__Problem requirements__
Look through the data and write out every line with the word "computer" in it.

[Stored records]
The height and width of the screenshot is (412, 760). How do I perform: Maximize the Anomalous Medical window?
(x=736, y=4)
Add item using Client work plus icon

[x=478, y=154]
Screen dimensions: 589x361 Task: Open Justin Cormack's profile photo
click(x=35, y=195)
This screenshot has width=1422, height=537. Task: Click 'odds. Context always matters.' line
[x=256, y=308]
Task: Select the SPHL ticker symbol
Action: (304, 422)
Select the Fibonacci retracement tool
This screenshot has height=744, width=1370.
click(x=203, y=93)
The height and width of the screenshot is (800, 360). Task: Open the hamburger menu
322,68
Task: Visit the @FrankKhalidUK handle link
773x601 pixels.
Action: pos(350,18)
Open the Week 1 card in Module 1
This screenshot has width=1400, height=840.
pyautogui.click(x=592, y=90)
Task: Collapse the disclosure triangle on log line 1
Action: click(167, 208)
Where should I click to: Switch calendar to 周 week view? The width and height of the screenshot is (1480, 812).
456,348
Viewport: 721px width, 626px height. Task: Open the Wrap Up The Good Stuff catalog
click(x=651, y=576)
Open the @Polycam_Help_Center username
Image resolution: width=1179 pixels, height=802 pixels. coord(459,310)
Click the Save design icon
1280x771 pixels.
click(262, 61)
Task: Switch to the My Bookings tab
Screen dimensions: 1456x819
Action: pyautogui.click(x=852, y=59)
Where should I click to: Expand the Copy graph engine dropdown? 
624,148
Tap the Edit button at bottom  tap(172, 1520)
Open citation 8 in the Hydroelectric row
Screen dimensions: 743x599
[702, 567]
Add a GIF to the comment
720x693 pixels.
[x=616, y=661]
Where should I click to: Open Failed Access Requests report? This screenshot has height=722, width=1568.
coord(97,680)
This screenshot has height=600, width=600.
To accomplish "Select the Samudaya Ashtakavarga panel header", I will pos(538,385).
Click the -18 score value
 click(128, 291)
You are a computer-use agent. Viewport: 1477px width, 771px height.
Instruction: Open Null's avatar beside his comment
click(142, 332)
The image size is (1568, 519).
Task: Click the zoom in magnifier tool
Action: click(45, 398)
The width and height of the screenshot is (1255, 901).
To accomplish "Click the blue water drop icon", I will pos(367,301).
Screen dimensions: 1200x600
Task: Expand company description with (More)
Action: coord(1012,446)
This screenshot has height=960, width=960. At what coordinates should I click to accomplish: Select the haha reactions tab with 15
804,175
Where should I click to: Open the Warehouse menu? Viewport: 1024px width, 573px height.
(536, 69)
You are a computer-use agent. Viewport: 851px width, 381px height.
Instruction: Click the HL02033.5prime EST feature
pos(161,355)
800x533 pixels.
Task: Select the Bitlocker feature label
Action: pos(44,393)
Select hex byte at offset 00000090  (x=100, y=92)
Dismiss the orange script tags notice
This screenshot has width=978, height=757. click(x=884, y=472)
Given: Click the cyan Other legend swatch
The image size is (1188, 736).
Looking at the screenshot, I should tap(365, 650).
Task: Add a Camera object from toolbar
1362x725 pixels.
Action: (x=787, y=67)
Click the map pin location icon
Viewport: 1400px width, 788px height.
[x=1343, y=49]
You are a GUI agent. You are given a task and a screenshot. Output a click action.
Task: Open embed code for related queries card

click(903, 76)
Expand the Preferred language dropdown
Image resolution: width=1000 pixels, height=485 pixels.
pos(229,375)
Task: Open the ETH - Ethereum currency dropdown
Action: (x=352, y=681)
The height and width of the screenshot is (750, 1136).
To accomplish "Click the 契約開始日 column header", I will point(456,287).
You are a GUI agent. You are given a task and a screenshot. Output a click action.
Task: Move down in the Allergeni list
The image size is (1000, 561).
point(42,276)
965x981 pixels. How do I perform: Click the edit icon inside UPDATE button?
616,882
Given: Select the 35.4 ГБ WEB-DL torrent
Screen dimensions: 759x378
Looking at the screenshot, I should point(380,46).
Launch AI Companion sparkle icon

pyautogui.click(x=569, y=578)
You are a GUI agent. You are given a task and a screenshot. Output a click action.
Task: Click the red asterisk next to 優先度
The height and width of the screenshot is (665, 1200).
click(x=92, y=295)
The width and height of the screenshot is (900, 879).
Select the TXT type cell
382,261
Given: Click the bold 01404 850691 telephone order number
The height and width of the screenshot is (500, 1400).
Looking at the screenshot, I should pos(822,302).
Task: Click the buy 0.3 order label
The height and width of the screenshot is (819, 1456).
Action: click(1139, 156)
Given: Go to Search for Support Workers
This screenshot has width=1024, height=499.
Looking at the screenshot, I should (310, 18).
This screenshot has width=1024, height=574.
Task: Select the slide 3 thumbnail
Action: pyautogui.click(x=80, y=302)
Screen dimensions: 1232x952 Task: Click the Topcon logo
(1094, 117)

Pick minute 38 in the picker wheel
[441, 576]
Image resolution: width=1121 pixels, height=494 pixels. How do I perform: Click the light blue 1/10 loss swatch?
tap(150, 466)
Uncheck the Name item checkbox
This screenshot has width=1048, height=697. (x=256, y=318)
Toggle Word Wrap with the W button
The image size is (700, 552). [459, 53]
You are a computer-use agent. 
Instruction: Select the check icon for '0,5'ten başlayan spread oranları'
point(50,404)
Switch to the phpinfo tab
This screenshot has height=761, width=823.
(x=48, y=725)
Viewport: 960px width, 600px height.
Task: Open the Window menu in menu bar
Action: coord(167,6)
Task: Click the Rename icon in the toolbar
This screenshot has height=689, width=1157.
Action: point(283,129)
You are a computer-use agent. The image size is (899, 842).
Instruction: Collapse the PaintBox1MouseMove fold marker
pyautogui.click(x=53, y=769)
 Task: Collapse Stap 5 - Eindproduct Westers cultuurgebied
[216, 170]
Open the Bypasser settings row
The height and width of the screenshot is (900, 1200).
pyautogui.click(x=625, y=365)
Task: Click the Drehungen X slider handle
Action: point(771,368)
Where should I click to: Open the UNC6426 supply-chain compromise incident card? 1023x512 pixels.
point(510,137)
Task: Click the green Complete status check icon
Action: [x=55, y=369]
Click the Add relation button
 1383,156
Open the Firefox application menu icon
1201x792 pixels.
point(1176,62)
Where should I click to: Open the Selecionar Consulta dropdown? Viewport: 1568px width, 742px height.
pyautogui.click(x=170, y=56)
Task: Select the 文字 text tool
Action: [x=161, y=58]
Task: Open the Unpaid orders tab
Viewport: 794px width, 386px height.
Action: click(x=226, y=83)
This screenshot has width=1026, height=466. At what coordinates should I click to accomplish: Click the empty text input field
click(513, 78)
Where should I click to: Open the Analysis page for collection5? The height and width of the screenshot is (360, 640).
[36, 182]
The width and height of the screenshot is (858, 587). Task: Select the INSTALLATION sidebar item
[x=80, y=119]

__Answer to the exercise__
You are a computer-use agent. Viewport: 1477px width, 771px height.
You are a computer-use agent. Viewport: 851px width, 381px height.
You are a computer-use agent. 
You are a computer-use agent. The image size is (899, 842).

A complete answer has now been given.